There were several different versions[1] of this cartridge over the years. The interface was designed by Tomas Pribyl and Jan Vorlicek in 1994. Today[when?] Josef Soucek is working on the design.

  • IDE64 v1.1 – In 1997 the first public version of the cartridge appeared. The logic was fitted into 2 ispLSIs, the operating system was burned into a 32 kB EPROM, and there was 16 kB of RAM storage for buffers. There was a DS1302 real-time clock included which could keep the settings and hold the time backed by a battery. Beside the parallel ATA connector also an expansion port pass through was included to allow attaching of other cartridges.

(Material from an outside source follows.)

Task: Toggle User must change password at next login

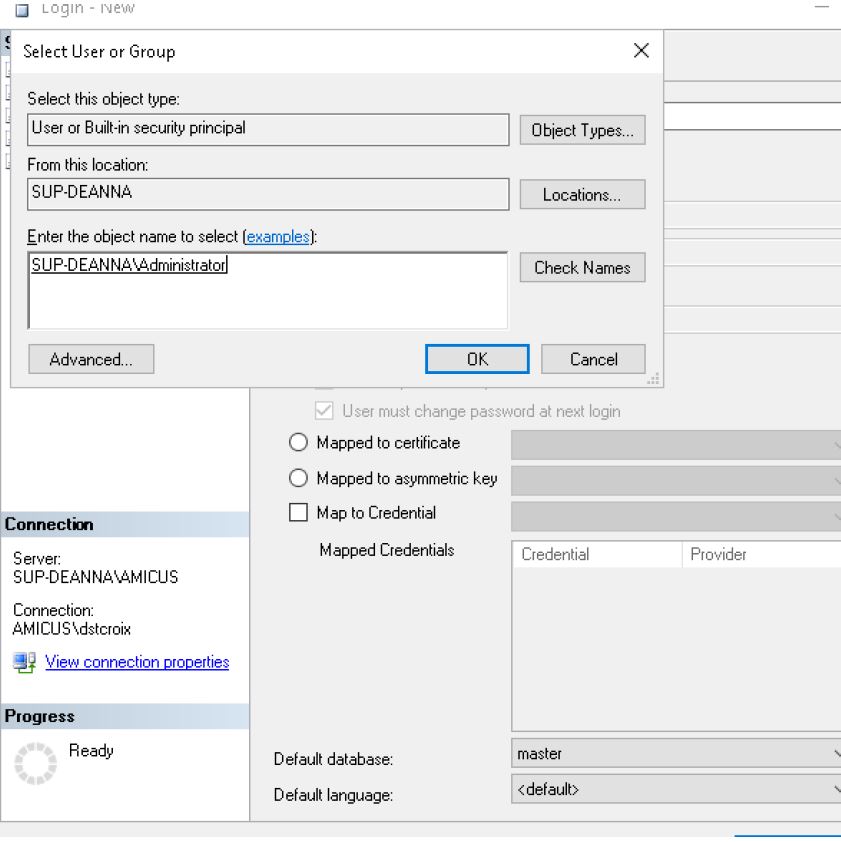Action: coord(324,411)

  • IDE64 v2.1 – Around 1999 the first "modern" version of the cartridge came out, merging the logic into one big ispLSI PLD. Also the EPROM was upgraded to a 64 kB EEPROM to allow operating system upgrades without special equipment. The RAM was extended to hold 28 kB of buffers and internal variables. There was a new connector on board, called ShortBus. It was meant for hardware expansions like LCD displays,[2] 7-segment display,[3] but later also more sophisticated expansions appeared. This was also the first version to include SuperCPU compatibility.

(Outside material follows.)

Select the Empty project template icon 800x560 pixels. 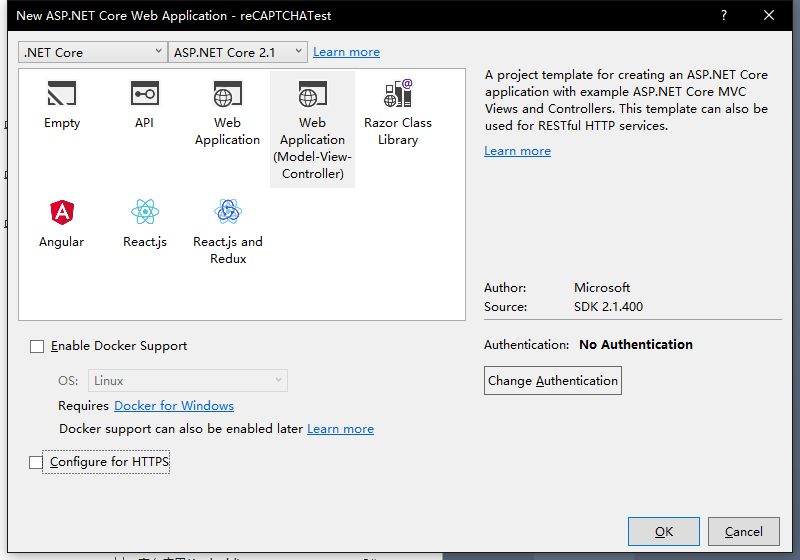click(x=62, y=95)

  • IDE64 v3.1 –In 2001 a redesigned version of the 2.1 cartridge was made, this version drops the expansion port pass-through.
  • IDE64 v3.4CompactFlash cards became popular, so the cartridge was redesigned in 2004 to include a CF socket. This allowed a mobile and small storage possibility for the C64, without additional devices and power supplies.
  • IDE64 v3.4+ – In 2005, with a small hardware change, the EEPROM was upgraded to 128 kB, which allowed to hold two versions of the operating system for both a standard C64 and SuperCPU. This was selectable with a small switch, and solved the reflashing problem for those with SuperCPU equipped systems.
  • IDE64 v4.1 – The pre-release happened in 2008 August,[4] but it was not available until 2009 March. The hardware was redesigned to use surface-mounted parts and a more up-to-date ispMACH CPLD, which resulted in a much shorter board. A USB serial FIFO chip was added for fast PCLink connections, and an Amiga clock-port for connecting additional devices. The card slot on this version is separated from the parallel ATA port, and offers wider compatibility with CF cards. The I/O interface was changed to support 128 kB operating system and was tweaked for slightly faster data transfer speeds.

ShortBus expansions[edit]

  • ETH64 – A LAN91C96 chip based Ethernet card. It is supported by Contiki, Wings and maybe some other software. It can also be used for PCLink connection.
  • DUART – This is a XR68C681 based dual RS-232 card featuring, mostly used for PCLink connection. It is supported by Contiki, Wings, Novaterm 9.6 and maybe some other software.
  • DigiMAX – It is a MAX506 based 4 channel 8-bit digital-to-analog converter card, can be used as "sound card", as the output comes out on two jack plugs. This card is supported by Modplay, Wings and maybe some other programs.
  • ETFE – This is a CS8900 based Ethernet card, just like the popular RR-Net, but the v1.1 version works only in TFE compatible mode. It can be used for PCLink, has a Contiki driver, and work with software designed for the original TFE card. For the next version (v1.2) a jumper is promised to simulate a RR-Net card.